Yep... that all sounds good and is simple to do in Atomix. This should be similar to how the DistributedGroup queues work internally now. When a message is stored, it's published to one or all of the client's via session.publish. If the client's session expires before an ack is received, its re-sent to another session and so on. Session expirations work the same as ephemeral nodes in ZooKeeper, but the benefit is that the state machine (the servers) is the coordinator, rather than a client needing to coordinate using low level primitives like ephemeral nodes and watches. That means less coordination between clients and servers. When a client's session expires the state machine can decide what to do. The state machine always has a fully consistent view of the state of clients as well, meaning the state machine can select a consumer to send a message to based on how many messages are in transit to/being processed by all consumers. It seems to me doing this in ZooKeeper requires a lot more coordination between client and server, e.g. elect a leader to control all consumers, set ephemeral nodes and watches, when an ephemeral node is lost send an event to the coordinator which then has to communicate with the servers to decide what to do with messages that weren't fully processed. If two coordinators manage to exist at the same time - which is impossible to prevent - they could conflict with each other. In Atomix that can all be done in the state machine with no additional communication and a guaranteed single system view. This seems to be a totally different way of thinking about solving these types of problems. All the consensus services I see seem to prefer providing primitives like ZooKeeper's and allowing clients to use them to coordinate state changes. Atomix is a different paradigm in that almost all coordination for each of the patterns is done entirely inside the consensus algorithm.
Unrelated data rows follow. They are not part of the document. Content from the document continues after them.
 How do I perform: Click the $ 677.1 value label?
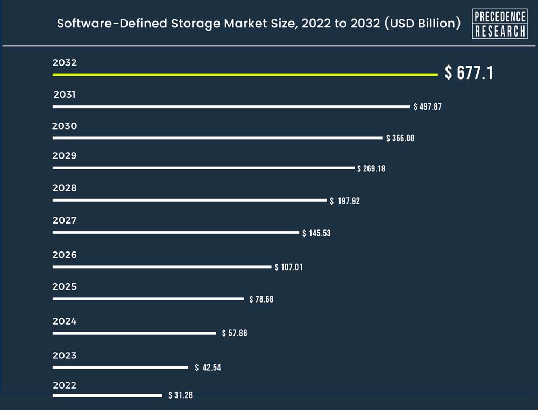tap(469, 73)
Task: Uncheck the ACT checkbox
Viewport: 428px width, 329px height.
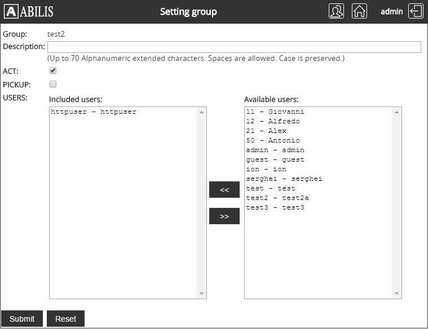Action: click(53, 70)
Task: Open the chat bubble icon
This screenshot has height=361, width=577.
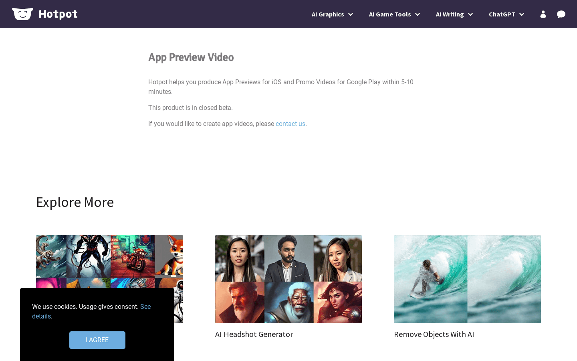Action: tap(561, 14)
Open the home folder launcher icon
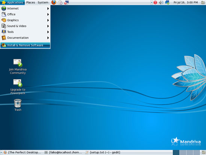Screen dimensions: 206x155 [60, 2]
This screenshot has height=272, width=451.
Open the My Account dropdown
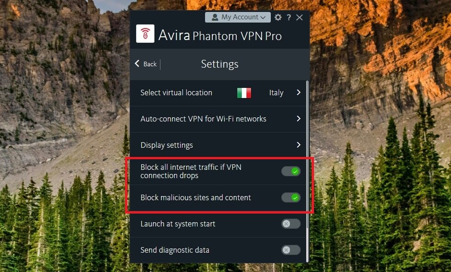pyautogui.click(x=238, y=17)
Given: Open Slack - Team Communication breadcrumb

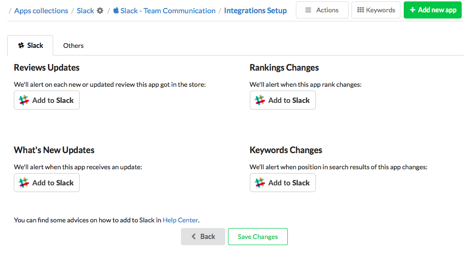Looking at the screenshot, I should (x=168, y=10).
Good point on failed work queues. That's really helpful. I think we can integrate these ideas into a sort of work queue resource.
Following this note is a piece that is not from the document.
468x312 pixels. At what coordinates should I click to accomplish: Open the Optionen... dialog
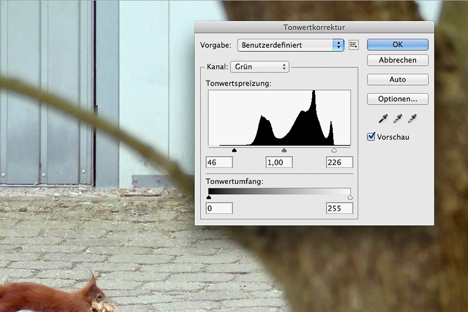tap(397, 99)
Atomix' lock state machine is probably the best illustration of the way it's handled differently than how a lock would be built in ZooKeeper:
https://github.com/atomix/atomix/blob/master/concurrent/src/main/java/io/atomix/concurrent/internal/LockState.java
Tyler Foster
@tfoster
Jan 05 2017 21:27 UTC
Nice, that LockState implementation is pretty straight forward. WRT to providing primitives that clients use to orchestrate more complex tasks, the argument is generally a about scale. If work increases with each client, the more work you can do on the client, the more predictable your performance at scale. I think Atomix and RAFT in general are really good in cases where for the most part, the nodes in the cluster are the clients.
I'll get the DistributedQueue changes in ASAP and get out a PR. Do you have a contribution guide that I should follow?
Tyler Foster
@tfoster
Jan 05 2017 21:33 UTC
Also, what's your release schedule / release process?
Jordan Halterman
@kuujo
Jan 05 2017 21:41 UTC

Yeah... I do need to make a contributor guide. We just got a critical release into Copycat yesterday and several other bug fixes in Copycat and Atomix so I've been planning on releasing them ASAP. But I do want to make sure the added resource events are in the release since people have been asking for them for a long time, and this is part of that. I have some changes around here somewhere that should make the addition of these events really straightforward. I think I need to get those merged, then it should be simple to add queue events - a few lines of code and tests really.

My release process is: release it when it feels right, which in general is when someone from ONOS requests a release, a major bug fix is merged, a major feature is done, or enough minor bug fixes are done. All of those conditions have been met this time.

Critical bug fix into Copycat*